The University of Arizona

14C Dating of Humic Acids from Bronze and Iron Age Plant Remains from the Eastern Mediterranean

E M Wild, P Steier, P Fischer, F Höflmayer

Abstract


Radiocarbon dating of plant remains is often difficult due to the complete dissolution of the samples in the alkaline step of the ABA pretreatment. At the VERA laboratory, this problem was encountered frequently when numerous Bronze and Early Iron Age samples from the eastern Mediterranean were dated in the course of the special research program SCIEM2000 and in other collaborations with archaeologists focused on that area and time period. For these samples, only a 14C age determination of the humic acid fraction was possible. Humic acids from archaeological samples are always assessed as a second-choice material for 14C dating. It is assumed that the 14C ages may be affected by the presence of humic acids originating from other (younger) organic material, e.g. from soil horizons located above a sample.
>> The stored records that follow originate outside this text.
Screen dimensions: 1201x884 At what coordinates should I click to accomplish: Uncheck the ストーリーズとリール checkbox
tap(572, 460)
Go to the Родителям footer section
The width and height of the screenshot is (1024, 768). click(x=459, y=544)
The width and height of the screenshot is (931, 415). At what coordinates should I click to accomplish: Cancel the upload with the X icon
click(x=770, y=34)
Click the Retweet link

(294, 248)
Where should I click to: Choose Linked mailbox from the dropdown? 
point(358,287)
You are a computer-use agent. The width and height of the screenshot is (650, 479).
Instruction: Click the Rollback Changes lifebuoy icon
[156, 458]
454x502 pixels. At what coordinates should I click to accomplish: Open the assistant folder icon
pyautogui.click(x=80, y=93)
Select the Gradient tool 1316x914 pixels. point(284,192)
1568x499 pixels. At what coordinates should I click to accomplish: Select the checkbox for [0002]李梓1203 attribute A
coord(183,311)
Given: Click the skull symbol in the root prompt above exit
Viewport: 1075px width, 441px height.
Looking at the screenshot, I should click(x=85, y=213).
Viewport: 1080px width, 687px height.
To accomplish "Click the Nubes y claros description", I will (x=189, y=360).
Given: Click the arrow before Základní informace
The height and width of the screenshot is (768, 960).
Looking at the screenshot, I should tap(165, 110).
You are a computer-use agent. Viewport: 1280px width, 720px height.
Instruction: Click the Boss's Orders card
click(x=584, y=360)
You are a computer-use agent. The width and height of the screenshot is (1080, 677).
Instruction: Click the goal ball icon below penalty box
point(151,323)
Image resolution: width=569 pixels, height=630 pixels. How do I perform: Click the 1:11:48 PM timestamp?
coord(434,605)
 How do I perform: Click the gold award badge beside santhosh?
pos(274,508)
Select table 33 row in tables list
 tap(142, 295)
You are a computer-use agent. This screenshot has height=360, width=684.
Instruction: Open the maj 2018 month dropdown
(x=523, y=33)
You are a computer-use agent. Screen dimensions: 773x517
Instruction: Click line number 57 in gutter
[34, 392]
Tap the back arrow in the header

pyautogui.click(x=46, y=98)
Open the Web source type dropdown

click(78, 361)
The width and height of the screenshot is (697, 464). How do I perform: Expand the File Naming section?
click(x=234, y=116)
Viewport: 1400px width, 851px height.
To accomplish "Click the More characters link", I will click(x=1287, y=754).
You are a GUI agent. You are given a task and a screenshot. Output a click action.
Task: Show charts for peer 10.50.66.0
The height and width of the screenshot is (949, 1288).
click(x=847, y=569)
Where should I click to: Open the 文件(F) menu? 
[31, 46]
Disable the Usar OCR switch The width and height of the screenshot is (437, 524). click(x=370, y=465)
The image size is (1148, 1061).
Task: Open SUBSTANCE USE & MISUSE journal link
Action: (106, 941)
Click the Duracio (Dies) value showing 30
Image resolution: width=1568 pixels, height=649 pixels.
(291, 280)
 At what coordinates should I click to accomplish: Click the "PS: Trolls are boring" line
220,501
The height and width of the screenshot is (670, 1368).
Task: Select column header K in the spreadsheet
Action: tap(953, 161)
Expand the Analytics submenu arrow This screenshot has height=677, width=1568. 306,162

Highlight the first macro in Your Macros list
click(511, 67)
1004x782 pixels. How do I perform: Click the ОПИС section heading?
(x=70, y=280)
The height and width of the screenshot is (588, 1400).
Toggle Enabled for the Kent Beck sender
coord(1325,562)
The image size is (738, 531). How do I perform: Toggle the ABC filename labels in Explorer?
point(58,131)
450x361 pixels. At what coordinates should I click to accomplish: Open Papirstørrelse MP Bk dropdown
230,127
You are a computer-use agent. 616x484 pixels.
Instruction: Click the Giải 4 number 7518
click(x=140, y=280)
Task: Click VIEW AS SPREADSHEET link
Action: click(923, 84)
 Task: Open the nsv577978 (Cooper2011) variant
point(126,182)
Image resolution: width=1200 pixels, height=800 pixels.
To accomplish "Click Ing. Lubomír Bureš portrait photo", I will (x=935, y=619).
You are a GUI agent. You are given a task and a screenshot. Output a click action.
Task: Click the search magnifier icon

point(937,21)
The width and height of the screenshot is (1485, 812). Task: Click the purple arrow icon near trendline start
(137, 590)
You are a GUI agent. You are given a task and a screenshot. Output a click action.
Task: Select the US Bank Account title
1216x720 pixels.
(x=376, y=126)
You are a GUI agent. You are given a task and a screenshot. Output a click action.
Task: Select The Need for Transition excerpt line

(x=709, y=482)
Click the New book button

Therefore, when humic acids are dated a verification of the dates is crucial. To address this basic requirement, we started some time ago to date both fractions of charred seeds, wood, and charcoal samples whenever available, i.e. the residue after the ABA treatment and the humic acids extracted from the samples in the alkaline step. The results of this comparison showed that for the investigated eastern Mediterranean archaeological sites, 50 (out of 52) humic acid dates were in agreement with the 14C dates of the respective ABA-treated samples. Statistical analysis of the age differences leads to the conclusion that the extracted humic acids originated from the samples themselves or from contemporaneous material and were not appreciably contaminated by extraneous material of different age.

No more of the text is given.